O ex-presidente Jair Bolsonaro afirmou que as mensagens trocadas entre o ministro do Supremo Tribunal Federal (STF) Alexandre de Moraes e sua equipe, divulgadas pelo jornal Folha de S. Paulo, evidenciam um “problema pessoal” que o magistrado teria com ele. A declaração foi feita durante uma entrevista concedida à Rádio 96 FM, em Natal (RN), na última quinta-feira, dia 15.
“Possivelmente a partir desta tarde, ou amanhã (sexta-feira, 16), teremos novidades. Sem dúvida, trata-se de algo pessoal do ministro Alexandre de Moraes comigo. Isso é evidente. Só não vê quem não quer”, afirmou o ex-presidente.
Bolsonaro também mencionou estar aguardando por novas reportagens que possam esclarecer como o gabinete do ministro Alexandre de Moraes teria dado diretrizes de maneira não oficial para a elaboração de relatórios pelo Tribunal Superior Eleitoral (TSE), órgão presidido pelo magistrado anteriormente.

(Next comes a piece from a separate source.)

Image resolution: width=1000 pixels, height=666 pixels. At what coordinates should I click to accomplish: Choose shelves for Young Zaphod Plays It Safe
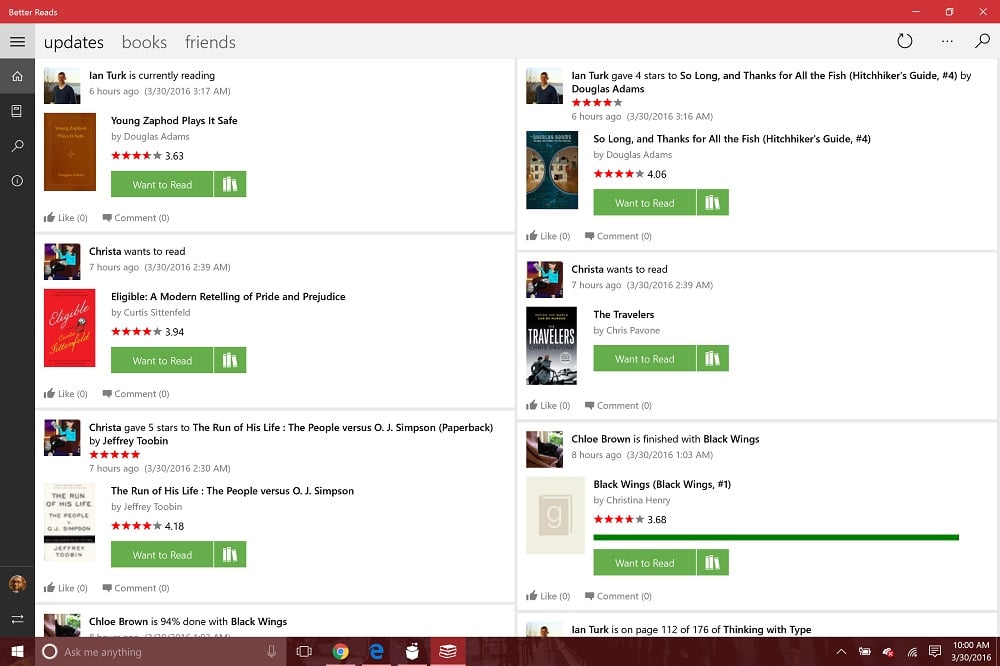230,184
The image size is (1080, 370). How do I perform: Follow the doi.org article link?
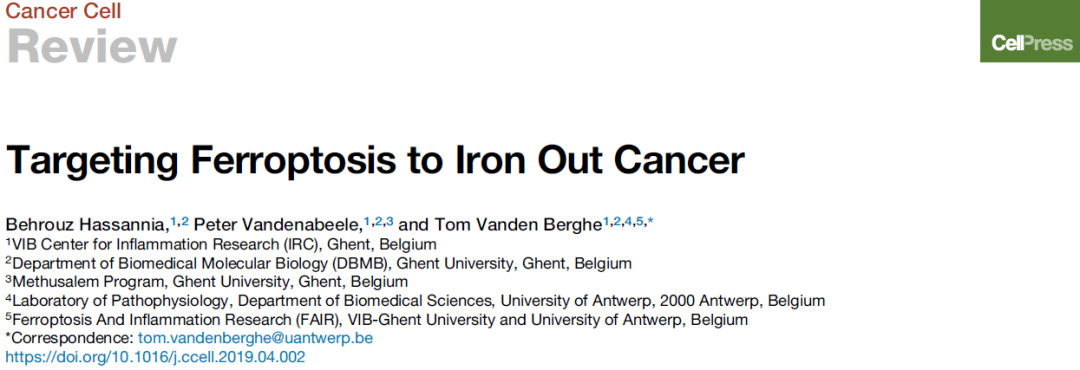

As orientações emanadas do gabinete do ministro, que é relator do inquérito das fake news e das milícias digitais, tinham como alvo aliados do ex-presidente nas duas referidas investigações. Os relatórios, solicitados por meio do aplicativo WhatsApp e produzidos pela Corte Eleitoral, foram utilizados para embasar as decisões do próprio ministro. Conforme declarou Moraes, seria incoerente ele se “auto-investigar”, uma vez que suas atribuições como presidente do TSE lhe conferiam o direito legal de determinar a produção dos mencionados relatórios.
Questionado a respeito das investigações nas quais está envolvido, como no caso das joias e na tentativa de golpe de 8 de janeiro, Bolsonaro afirmou que tudo está transcorrendo em sigilo e que é convocado para depor sem conhecimento do que está sendo investigado.
O ex-presidente ressaltou ainda que não pode abordar os temas que gostaria, por se considerar o “elo mais fraco” da situação. Ele destacou o desejo de se pronunciar “com embasamento documental” em relação à “apuração (das eleições) de 2018” e à “apuração de 2014”, sem explicitar quais fatos seriam expostos. Porém, para Bolsonaro, “quem menciona eleição, ou sobre medicamentos para covid, será multado e poderá ser preso”.